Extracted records
•••
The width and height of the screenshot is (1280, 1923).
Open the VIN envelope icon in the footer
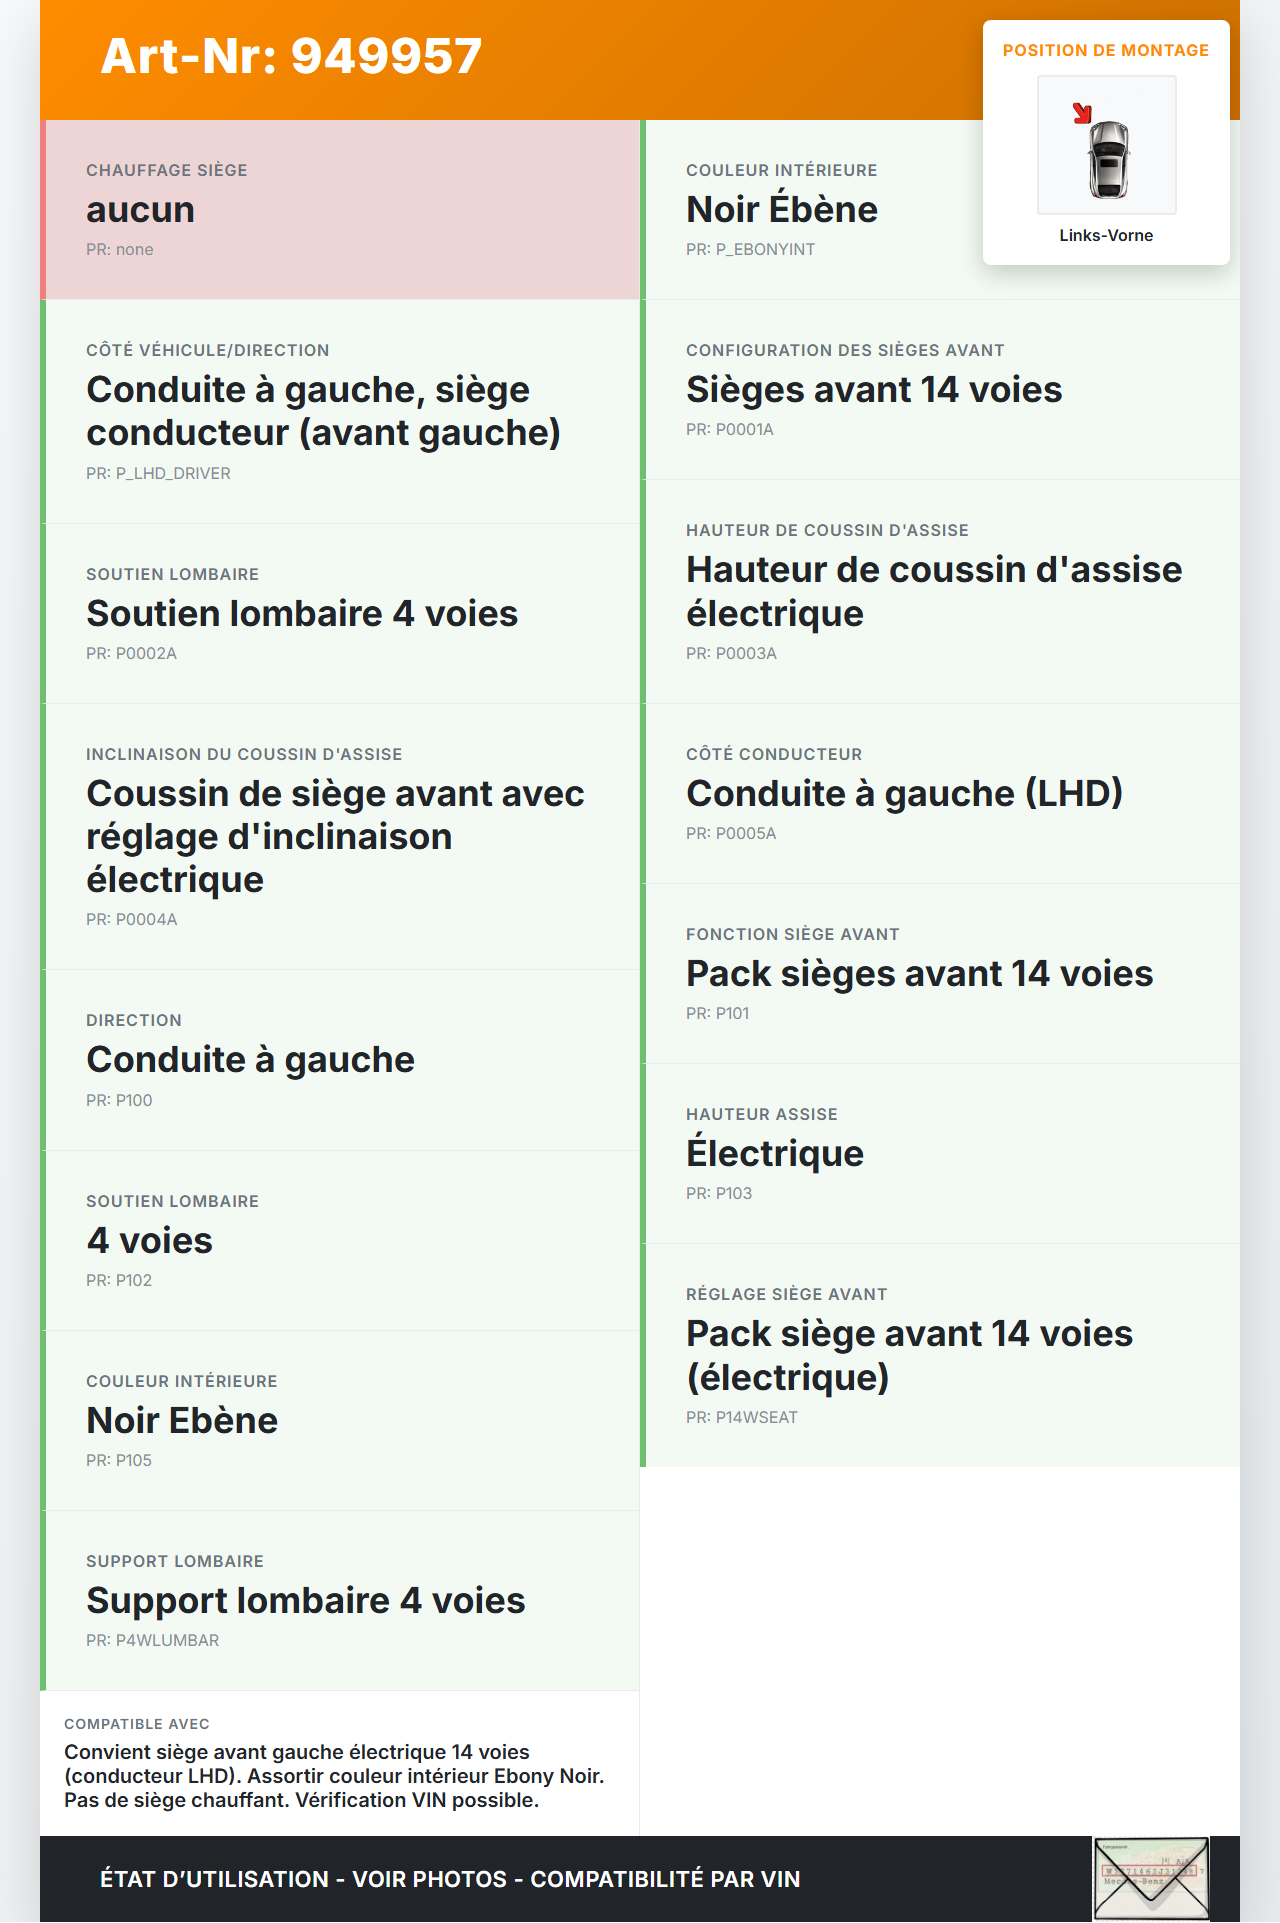(1151, 1878)
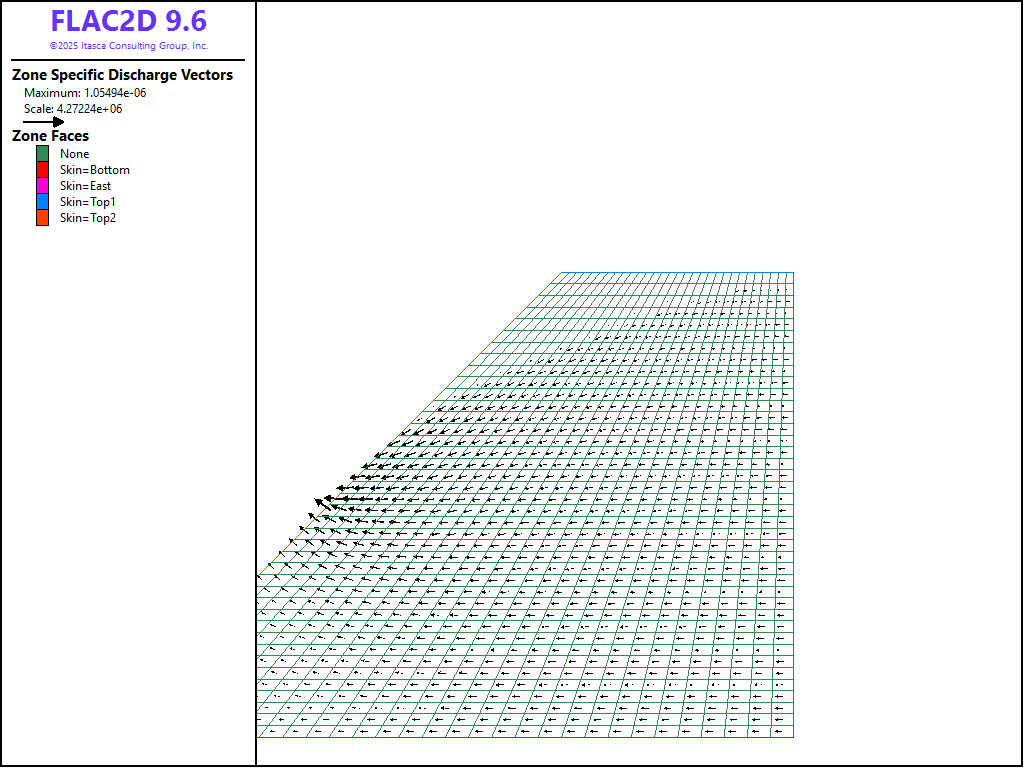Click the Skin=Top2 legend label
This screenshot has height=768, width=1024.
[88, 218]
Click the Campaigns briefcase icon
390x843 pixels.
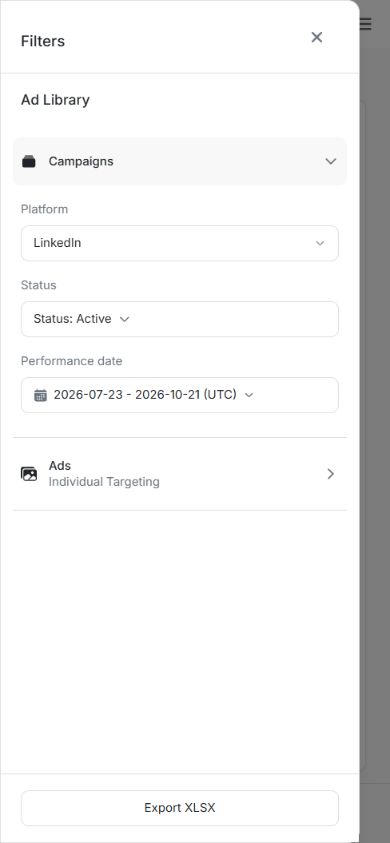click(x=29, y=161)
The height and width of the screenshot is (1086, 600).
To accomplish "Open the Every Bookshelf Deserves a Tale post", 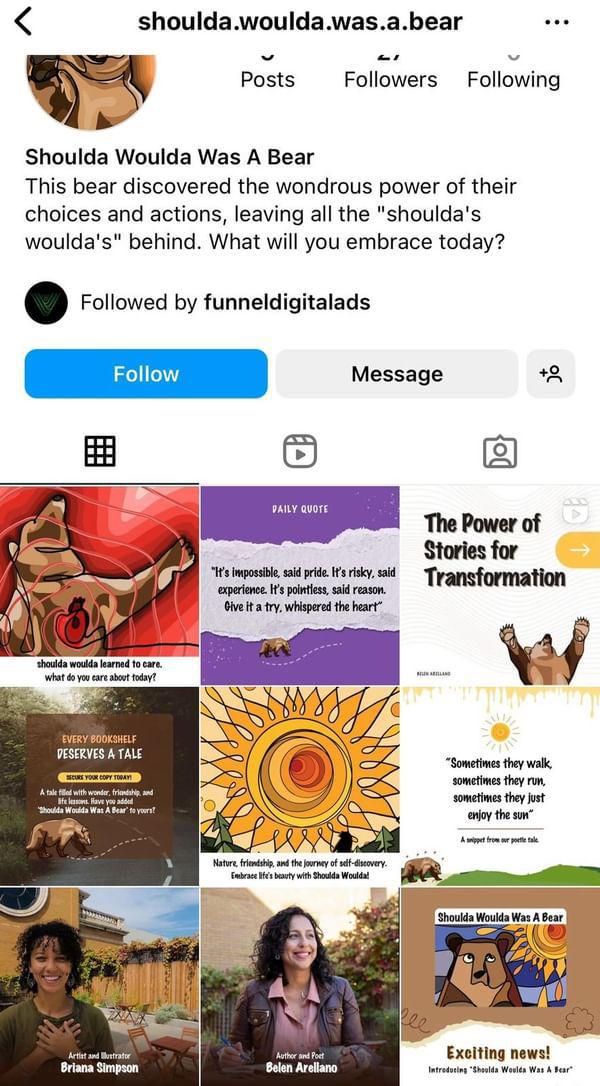I will (x=99, y=786).
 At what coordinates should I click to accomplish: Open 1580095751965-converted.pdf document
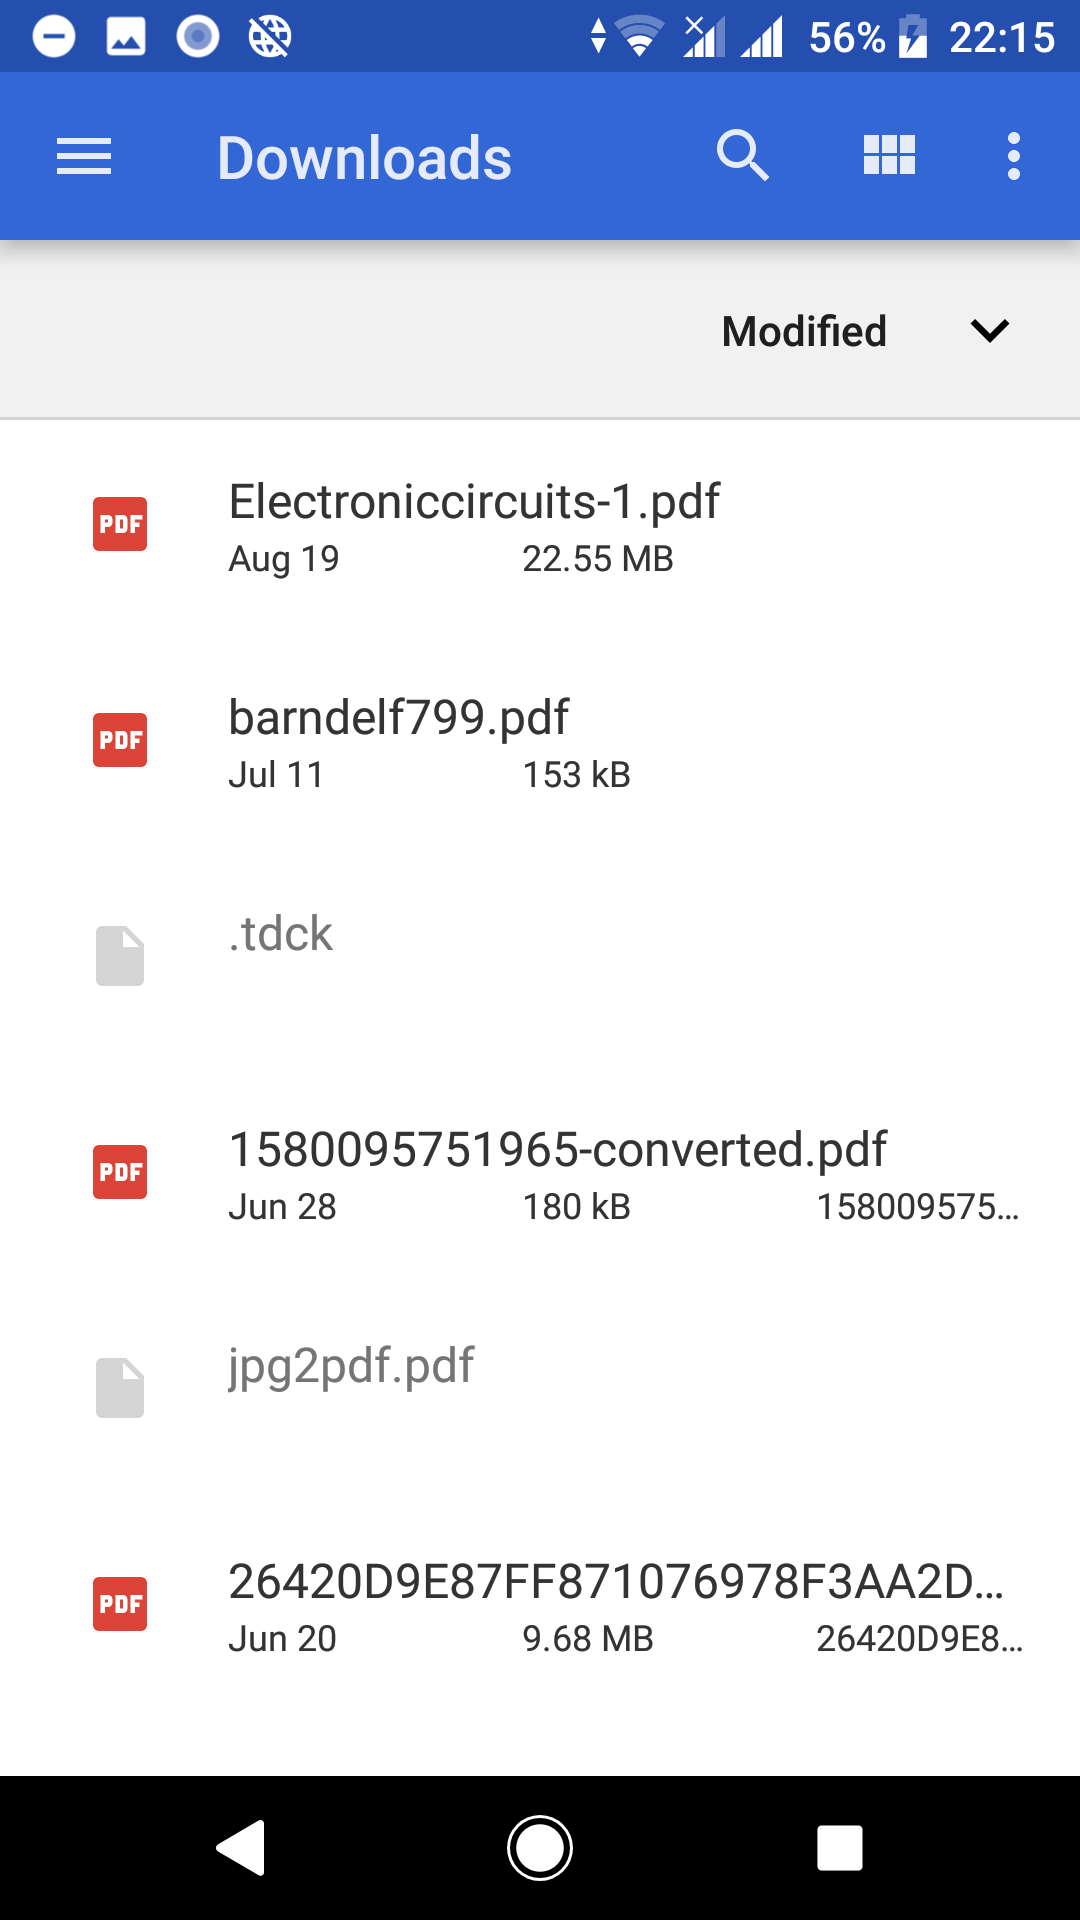(557, 1150)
•••
- Required action: Retype the lines exactly. Begin at the one that holds "At what coordinates", stop at the last line of the entries above, and drop the pictures.

- Exercise solution:
 At what coordinates should I click to accomplish: Open 1580095751965-converted.pdf document
(557, 1150)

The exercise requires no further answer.